[TASK BRIEF]
Using the biography of Louisa Matthíasdóttir, answer these:
(a) Under whom did she study in Paris?
(b) In what year did she marry Leland Bell?
(c) Where did her first solo exhibition take place?

[GIVEN TEXT]
_ _ _

- Born: February 20, 1917 Reykjavík
- Died: February 26, 2000 (aged 83)
- Website: louisamatthiasdottir.com

= Louisa Matthíasdóttir =

Icelandic-American artist (1917–2000)

Louisa Matthíasdóttir (February 20, 1917 – February 26, 2000) was an Icelandic-American painter.

Louisa was born in Reykjavík. From 1925 to 1937 she grew up in the famous Höfði house since her family resided there. She showed artistic ability at an early age, and studied first in Denmark and then under Marcel Gromaire in Paris. Her early paintings, dating from the late 1930s, established her as a leading figure in the Icelandic avant-garde community (many of whom met together in a house in Reykjavík called Unuhús). In these paintings, subjects are painted with a broad brush, emphasizing geometric form. According to Louisa, "it was around this time that I started to do my paintings in one unbroken session". These paintings already show much of the character of Louisa's mature work, but are more subdued in color.

Her move to New York City in 1942 was followed by a period of study under Hans Hofmann, along with other painters including Robert De Niro, Sr. (father of the actor) and Jane Freilicher. In 1944, she married painter Leland Bell, and until Bell's death in 1991 they enjoyed a partnership of mutual support. Their daughter Temma was born in 1945.

During the mid-1940s, Louisa and Bell met Jean Hélion, whose figurative style may have influenced Louisa's use of outline in some of her paintings of this period, such as Leland and Temma (1948). Louisa 's first solo exhibition took place at Jane Street Gallery in New York in 1948. Louisa, Bell, and Temma visited Paris in 1951–52 where they frequently met with Hélion, who introduced them to Alberto Giacometti and Balthus.

While Louisa's work of the 1950s saw her introducing a painterly style of small, gestural brushstrokes and tonal gradations, during the 1960s she gradually abandoned tonality as her style became characterized by brisk execution and broad areas of forthright color.

The paintings of Louisa's final three decades include Icelandic landscapes, a series of self-portraits, and tabletop still-life arrangements. The landscapes often include charmingly stylized depictions of Icelandic horses and sheep. She was to remain an Icelandic citizen all her life, the physical characteristics of her native land informing her bold treatment of form and clarity of light. The poet John Ashbery described the result as the "flavor, both mellow and astringent, which no other painter gives us."

_ _ _

[DATA SECTION]

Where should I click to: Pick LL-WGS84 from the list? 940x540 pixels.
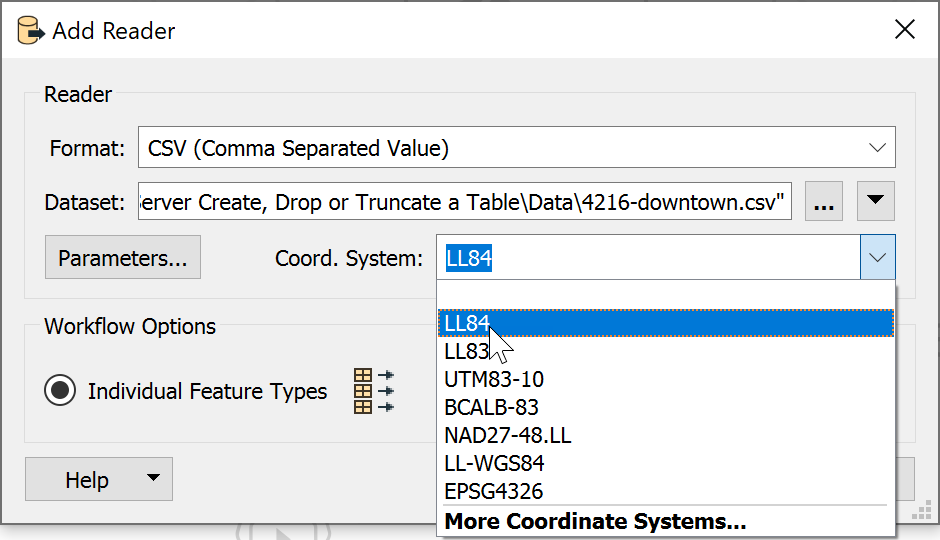(x=666, y=463)
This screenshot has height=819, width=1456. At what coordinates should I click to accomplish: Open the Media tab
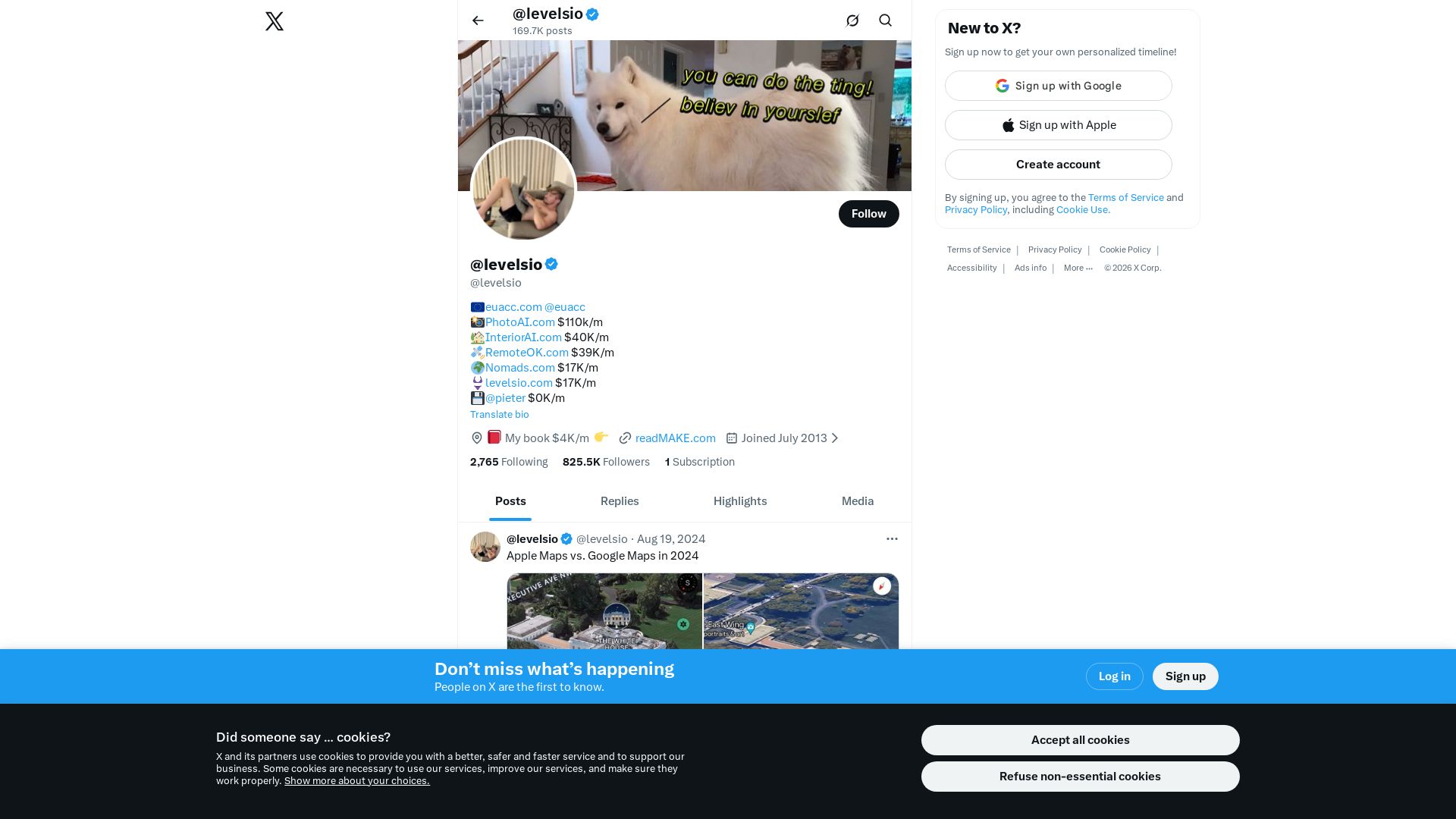858,501
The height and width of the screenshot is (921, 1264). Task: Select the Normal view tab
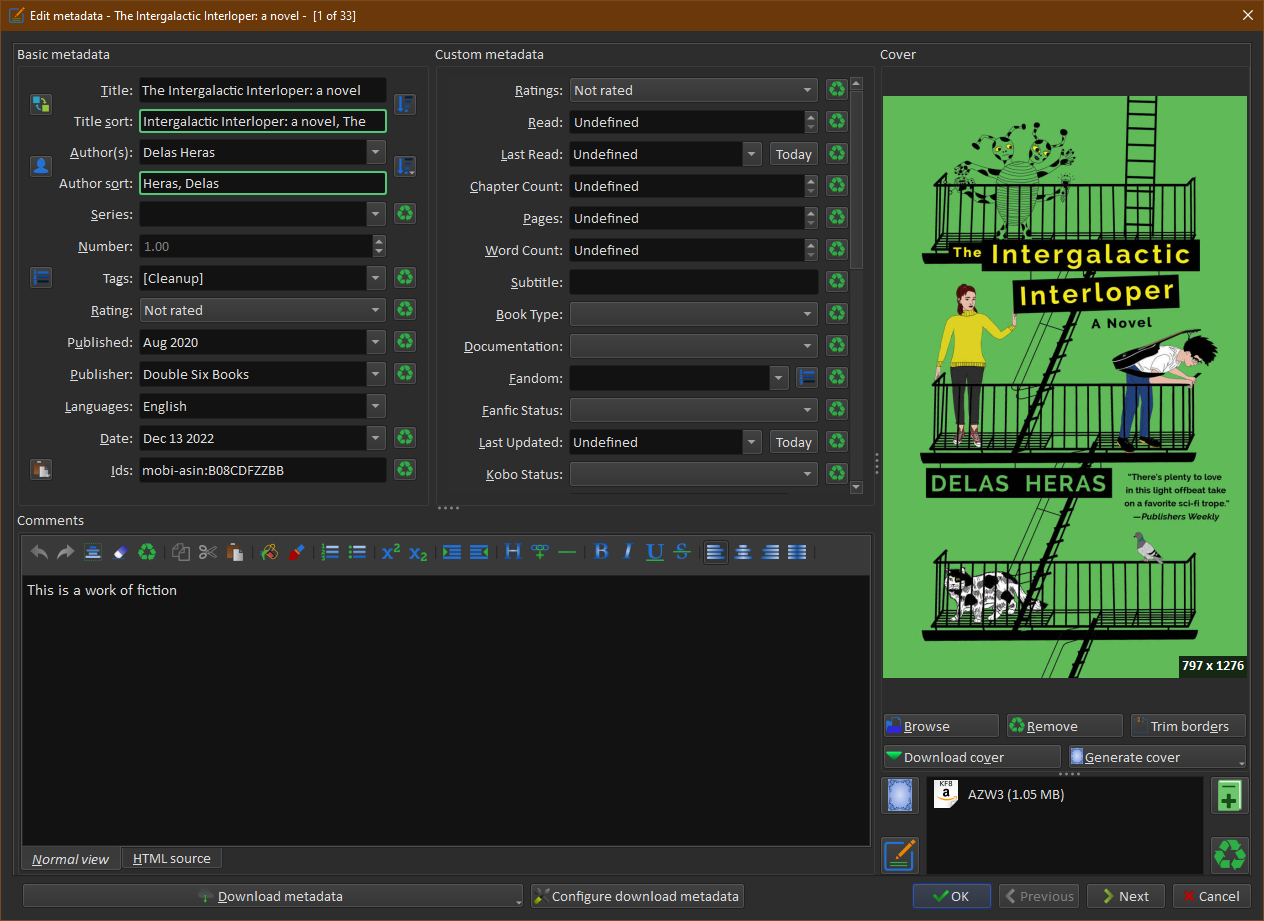70,859
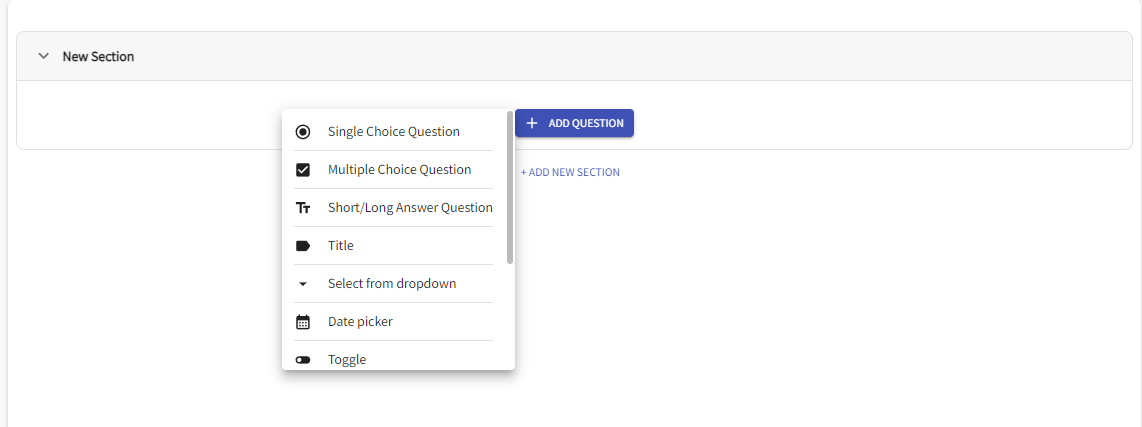
Task: Click the checkbox icon beside Multiple Choice Question
Action: pyautogui.click(x=303, y=170)
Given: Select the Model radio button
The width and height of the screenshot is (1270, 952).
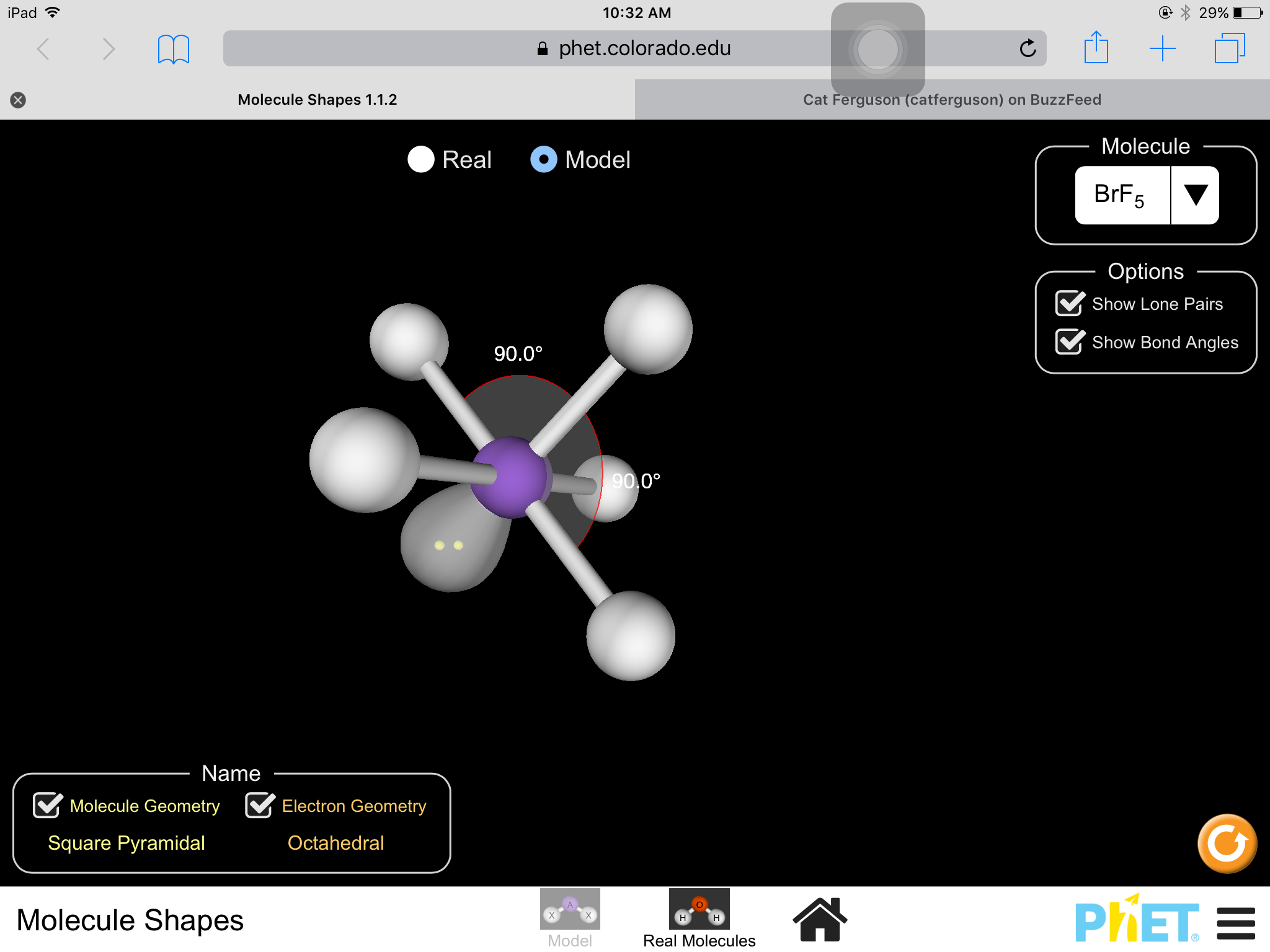Looking at the screenshot, I should (544, 160).
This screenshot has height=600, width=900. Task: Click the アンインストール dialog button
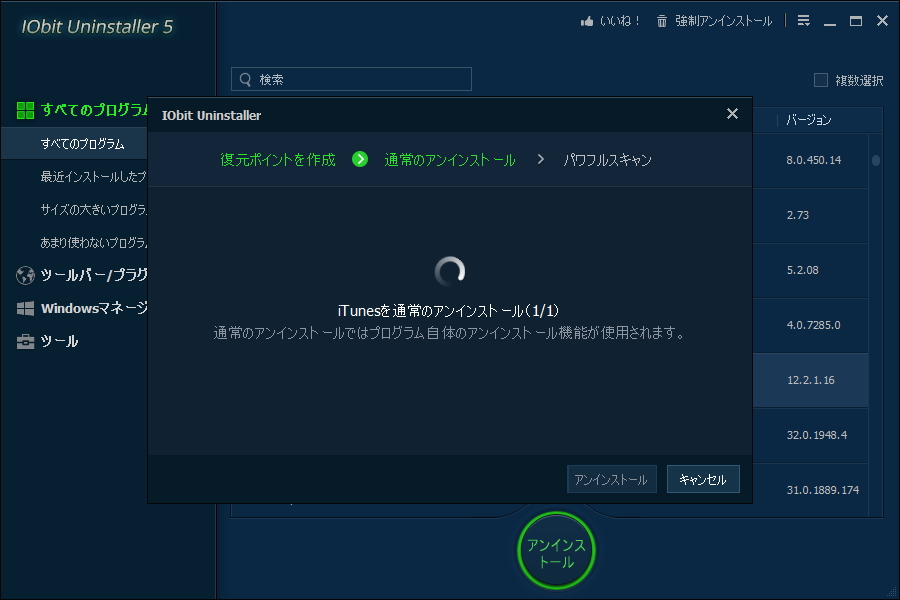coord(610,479)
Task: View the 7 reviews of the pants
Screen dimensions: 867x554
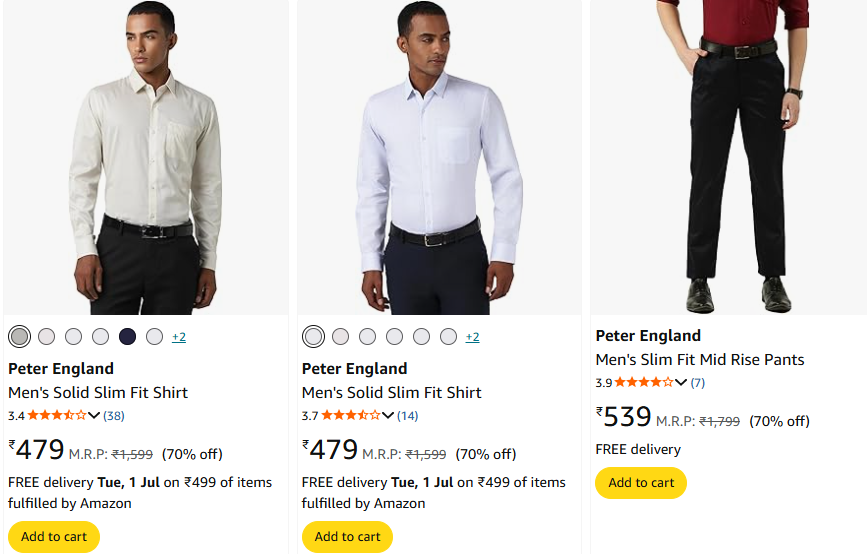Action: (x=697, y=383)
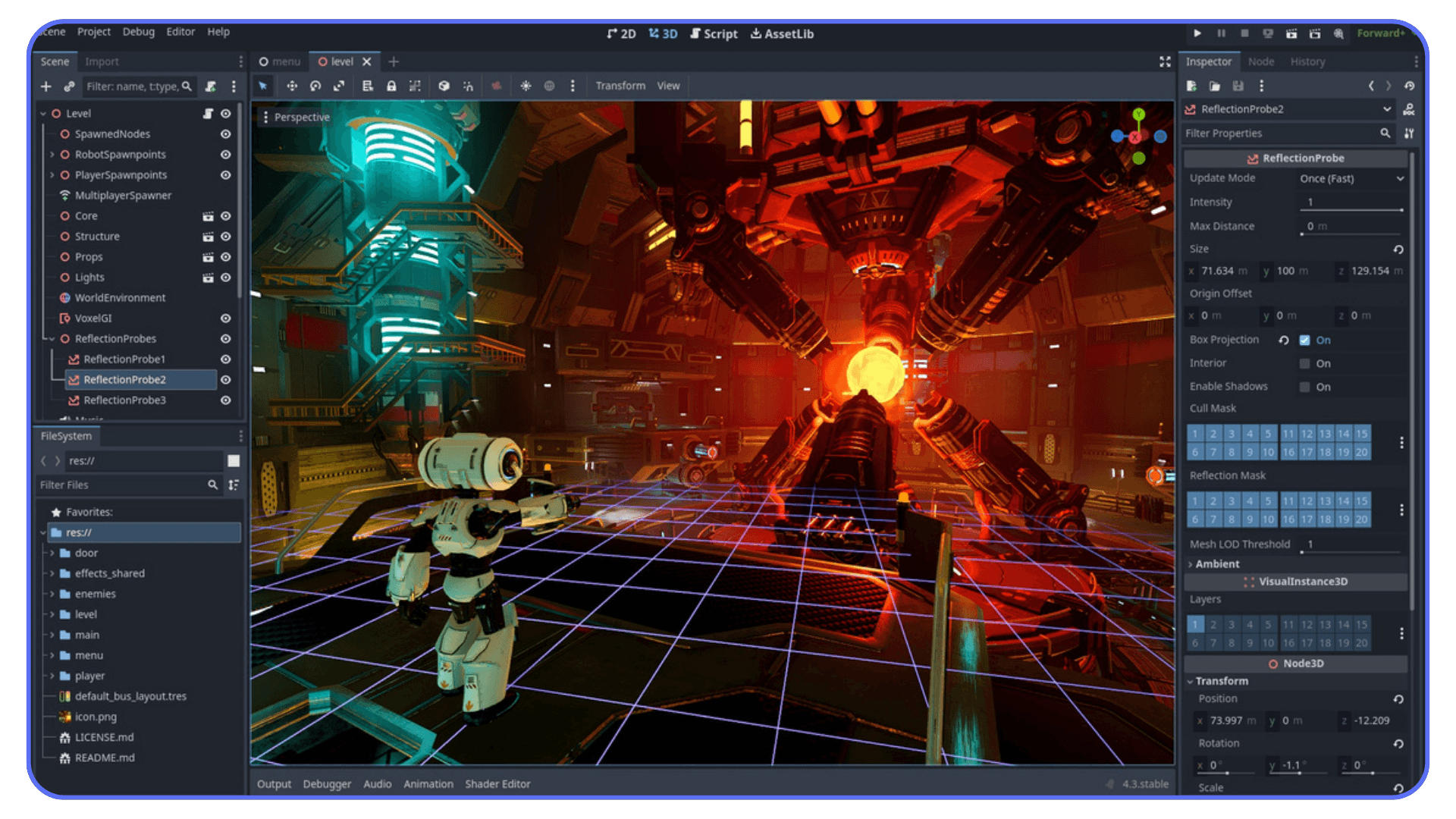
Task: Expand the RobotSpawnpoints node in the scene tree
Action: [x=52, y=155]
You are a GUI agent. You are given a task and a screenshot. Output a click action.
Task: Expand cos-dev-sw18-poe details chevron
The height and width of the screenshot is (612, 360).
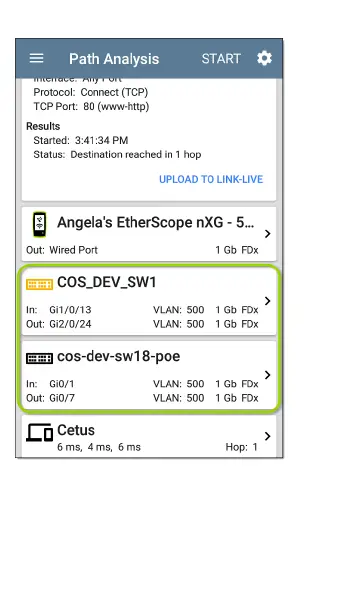click(267, 375)
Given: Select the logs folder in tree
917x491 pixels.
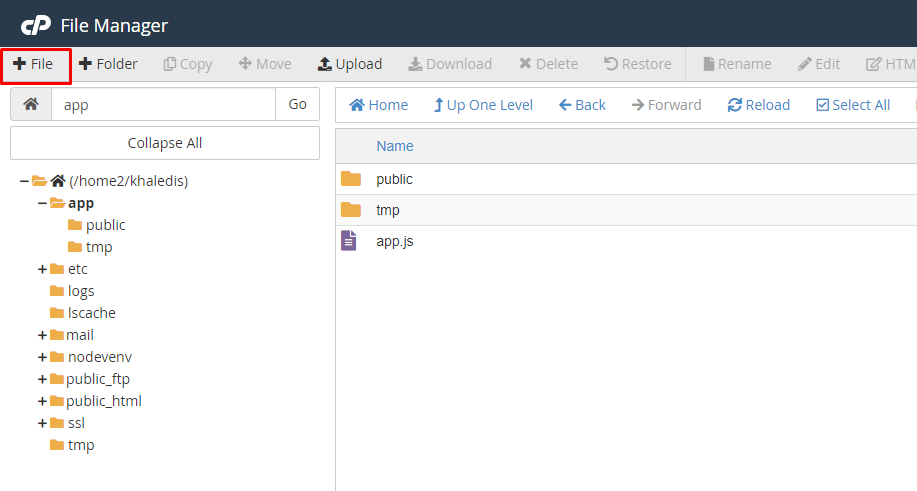Looking at the screenshot, I should [x=80, y=291].
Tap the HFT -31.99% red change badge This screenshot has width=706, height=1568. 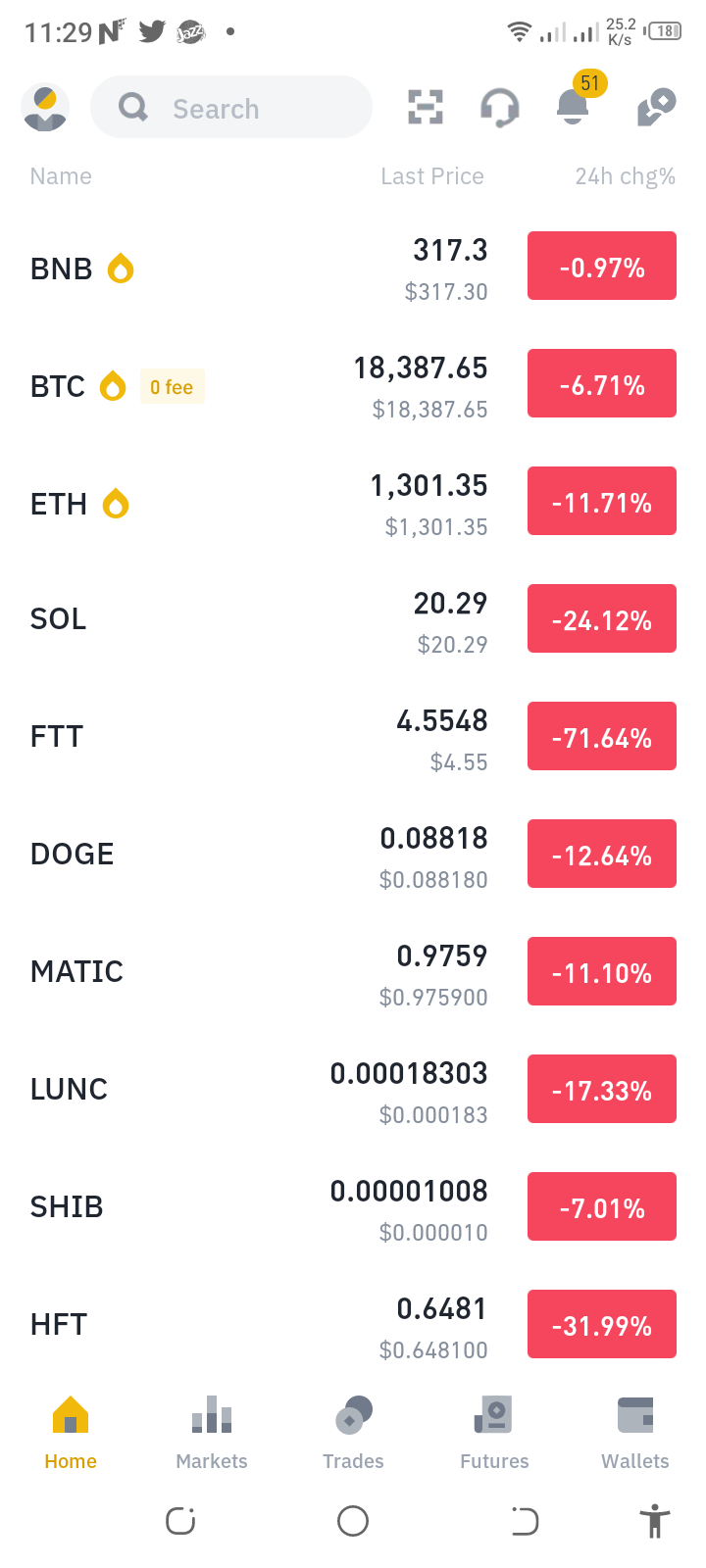(x=602, y=1324)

_ _ _

[TASK OUTPUT]
(a) Marcel Gromaire
(b) 1944
(c) Jane Street Gallery in New York